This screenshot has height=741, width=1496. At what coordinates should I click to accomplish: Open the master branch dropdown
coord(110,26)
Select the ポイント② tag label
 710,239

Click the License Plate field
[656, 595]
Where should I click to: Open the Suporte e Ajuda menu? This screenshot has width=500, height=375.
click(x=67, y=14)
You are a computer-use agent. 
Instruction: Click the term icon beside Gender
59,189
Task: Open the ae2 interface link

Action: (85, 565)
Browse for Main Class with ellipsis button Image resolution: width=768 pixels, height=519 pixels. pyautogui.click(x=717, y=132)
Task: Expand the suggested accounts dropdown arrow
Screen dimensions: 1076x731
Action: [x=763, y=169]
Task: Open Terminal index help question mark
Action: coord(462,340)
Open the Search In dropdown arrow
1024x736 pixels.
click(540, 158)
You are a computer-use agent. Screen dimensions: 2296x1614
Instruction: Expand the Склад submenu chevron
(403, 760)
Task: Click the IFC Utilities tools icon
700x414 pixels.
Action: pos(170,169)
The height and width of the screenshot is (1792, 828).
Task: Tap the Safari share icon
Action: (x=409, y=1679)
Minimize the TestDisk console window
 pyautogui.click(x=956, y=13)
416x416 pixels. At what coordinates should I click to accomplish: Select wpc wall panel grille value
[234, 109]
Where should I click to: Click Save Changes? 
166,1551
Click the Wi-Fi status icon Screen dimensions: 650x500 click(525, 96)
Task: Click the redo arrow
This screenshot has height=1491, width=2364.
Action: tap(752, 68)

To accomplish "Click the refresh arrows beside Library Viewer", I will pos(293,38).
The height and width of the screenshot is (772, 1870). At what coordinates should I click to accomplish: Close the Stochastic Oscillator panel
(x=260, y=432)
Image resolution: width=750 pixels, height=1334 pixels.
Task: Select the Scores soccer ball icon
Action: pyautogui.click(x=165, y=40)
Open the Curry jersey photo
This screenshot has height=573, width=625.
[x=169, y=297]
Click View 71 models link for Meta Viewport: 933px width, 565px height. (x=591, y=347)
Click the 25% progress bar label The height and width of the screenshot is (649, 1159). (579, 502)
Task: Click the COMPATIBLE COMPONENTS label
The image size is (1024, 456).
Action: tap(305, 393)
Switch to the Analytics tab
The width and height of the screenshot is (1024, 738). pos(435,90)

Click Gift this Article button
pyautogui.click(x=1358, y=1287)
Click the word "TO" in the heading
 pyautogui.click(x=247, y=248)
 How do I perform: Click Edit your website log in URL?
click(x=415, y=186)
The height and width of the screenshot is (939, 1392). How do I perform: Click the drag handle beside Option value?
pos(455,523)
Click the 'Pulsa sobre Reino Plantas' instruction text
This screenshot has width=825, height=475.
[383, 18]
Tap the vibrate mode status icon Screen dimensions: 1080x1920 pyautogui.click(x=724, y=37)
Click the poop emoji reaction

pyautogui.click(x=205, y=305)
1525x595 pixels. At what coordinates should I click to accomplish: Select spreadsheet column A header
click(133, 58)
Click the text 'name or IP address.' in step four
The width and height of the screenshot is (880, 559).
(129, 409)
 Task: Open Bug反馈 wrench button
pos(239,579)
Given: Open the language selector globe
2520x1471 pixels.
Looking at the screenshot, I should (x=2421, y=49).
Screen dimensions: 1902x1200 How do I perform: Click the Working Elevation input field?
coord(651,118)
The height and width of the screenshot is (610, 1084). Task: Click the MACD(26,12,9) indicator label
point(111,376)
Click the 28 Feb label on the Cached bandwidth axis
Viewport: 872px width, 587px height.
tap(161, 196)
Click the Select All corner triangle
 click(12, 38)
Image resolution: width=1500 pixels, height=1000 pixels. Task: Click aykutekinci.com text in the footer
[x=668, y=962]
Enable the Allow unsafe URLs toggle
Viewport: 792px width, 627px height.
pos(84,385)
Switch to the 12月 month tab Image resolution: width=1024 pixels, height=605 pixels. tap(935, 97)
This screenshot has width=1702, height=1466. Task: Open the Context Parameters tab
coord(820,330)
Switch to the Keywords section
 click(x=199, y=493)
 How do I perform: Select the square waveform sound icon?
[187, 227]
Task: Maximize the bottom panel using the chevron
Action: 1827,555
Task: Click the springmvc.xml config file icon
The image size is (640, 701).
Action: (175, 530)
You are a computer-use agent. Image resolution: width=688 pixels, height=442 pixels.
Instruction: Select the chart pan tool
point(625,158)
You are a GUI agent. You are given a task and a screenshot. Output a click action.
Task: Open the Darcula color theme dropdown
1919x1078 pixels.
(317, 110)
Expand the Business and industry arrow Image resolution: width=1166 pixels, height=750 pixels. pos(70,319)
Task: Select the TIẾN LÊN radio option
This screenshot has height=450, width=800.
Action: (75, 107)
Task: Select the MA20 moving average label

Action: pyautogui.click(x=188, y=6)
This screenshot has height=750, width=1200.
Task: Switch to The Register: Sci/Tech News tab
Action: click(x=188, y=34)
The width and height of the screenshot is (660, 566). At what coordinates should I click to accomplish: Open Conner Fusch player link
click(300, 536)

+++

■ **STATED PROBLEM**
Reproduce the lines of every entry above, copying each one without any change.

■ **ANSWER TO THIS TASK**
This screenshot has height=741, width=1496. At what coordinates should I click to accomplish: Open the master branch dropdown
coord(110,26)
Select the ポイント② tag label
 710,239

Click the License Plate field
[656, 595]
Where should I click to: Open the Suporte e Ajuda menu? This screenshot has width=500, height=375.
click(x=67, y=14)
You are a computer-use agent. 
Instruction: Click the term icon beside Gender
59,189
Task: Open the ae2 interface link

Action: (85, 565)
Browse for Main Class with ellipsis button Image resolution: width=768 pixels, height=519 pixels. pyautogui.click(x=717, y=132)
Task: Expand the suggested accounts dropdown arrow
Screen dimensions: 1076x731
Action: [x=763, y=169]
Task: Open Terminal index help question mark
Action: coord(462,340)
Open the Search In dropdown arrow
1024x736 pixels.
click(540, 158)
You are a computer-use agent. Screen dimensions: 2296x1614
Instruction: Expand the Склад submenu chevron
(403, 760)
Task: Click the IFC Utilities tools icon
700x414 pixels.
Action: pos(170,169)
The height and width of the screenshot is (1792, 828).
Task: Tap the Safari share icon
Action: (x=409, y=1679)
Minimize the TestDisk console window
 pyautogui.click(x=956, y=13)
416x416 pixels. At what coordinates should I click to accomplish: Select wpc wall panel grille value
[234, 109]
Where should I click to: Click Save Changes? 
166,1551
Click the Wi-Fi status icon Screen dimensions: 650x500 click(525, 96)
Task: Click the redo arrow
This screenshot has height=1491, width=2364.
Action: tap(752, 68)

To accomplish "Click the refresh arrows beside Library Viewer", I will pos(293,38).
The height and width of the screenshot is (772, 1870). At what coordinates should I click to accomplish: Close the Stochastic Oscillator panel
(x=260, y=432)
Image resolution: width=750 pixels, height=1334 pixels.
Task: Select the Scores soccer ball icon
Action: pyautogui.click(x=165, y=40)
Open the Curry jersey photo
This screenshot has height=573, width=625.
[x=169, y=297]
Click View 71 models link for Meta Viewport: 933px width, 565px height. (x=591, y=347)
Click the 25% progress bar label The height and width of the screenshot is (649, 1159). (579, 502)
Task: Click the COMPATIBLE COMPONENTS label
The image size is (1024, 456).
Action: tap(305, 393)
Switch to the Analytics tab
The width and height of the screenshot is (1024, 738). pos(435,90)

Click Gift this Article button
pyautogui.click(x=1358, y=1287)
Click the word "TO" in the heading
 pyautogui.click(x=247, y=248)
 How do I perform: Click Edit your website log in URL?
click(x=415, y=186)
The height and width of the screenshot is (939, 1392). How do I perform: Click the drag handle beside Option value?
pos(455,523)
Click the 'Pulsa sobre Reino Plantas' instruction text
This screenshot has width=825, height=475.
[383, 18]
Tap the vibrate mode status icon Screen dimensions: 1080x1920 pyautogui.click(x=724, y=37)
Click the poop emoji reaction

pyautogui.click(x=205, y=305)
1525x595 pixels. At what coordinates should I click to accomplish: Select spreadsheet column A header
click(133, 58)
Click the text 'name or IP address.' in step four
The width and height of the screenshot is (880, 559).
(129, 409)
 Task: Open Bug反馈 wrench button
pos(239,579)
Given: Open the language selector globe
2520x1471 pixels.
Looking at the screenshot, I should (x=2421, y=49).
Screen dimensions: 1902x1200 How do I perform: Click the Working Elevation input field?
coord(651,118)
The height and width of the screenshot is (610, 1084). Task: Click the MACD(26,12,9) indicator label
point(111,376)
Click the 28 Feb label on the Cached bandwidth axis
Viewport: 872px width, 587px height.
tap(161, 196)
Click the Select All corner triangle
 click(12, 38)
Image resolution: width=1500 pixels, height=1000 pixels. Task: Click aykutekinci.com text in the footer
[x=668, y=962]
Enable the Allow unsafe URLs toggle
Viewport: 792px width, 627px height.
pos(84,385)
Switch to the 12月 month tab Image resolution: width=1024 pixels, height=605 pixels. tap(935, 97)
This screenshot has width=1702, height=1466. Task: Open the Context Parameters tab
coord(820,330)
Switch to the Keywords section
 click(x=199, y=493)
 How do I perform: Select the square waveform sound icon?
[187, 227]
Task: Maximize the bottom panel using the chevron
Action: 1827,555
Task: Click the springmvc.xml config file icon
The image size is (640, 701).
Action: (175, 530)
You are a computer-use agent. Image resolution: width=688 pixels, height=442 pixels.
Instruction: Select the chart pan tool
point(625,158)
You are a GUI agent. You are given a task and a screenshot. Output a click action.
Task: Open the Darcula color theme dropdown
1919x1078 pixels.
(317, 110)
Expand the Business and industry arrow Image resolution: width=1166 pixels, height=750 pixels. pos(70,319)
Task: Select the TIẾN LÊN radio option
This screenshot has height=450, width=800.
Action: (75, 107)
Task: Select the MA20 moving average label

Action: pyautogui.click(x=188, y=6)
This screenshot has height=750, width=1200.
Task: Switch to The Register: Sci/Tech News tab
Action: click(x=188, y=34)
The width and height of the screenshot is (660, 566). At what coordinates should I click to accomplish: Open Conner Fusch player link
click(300, 536)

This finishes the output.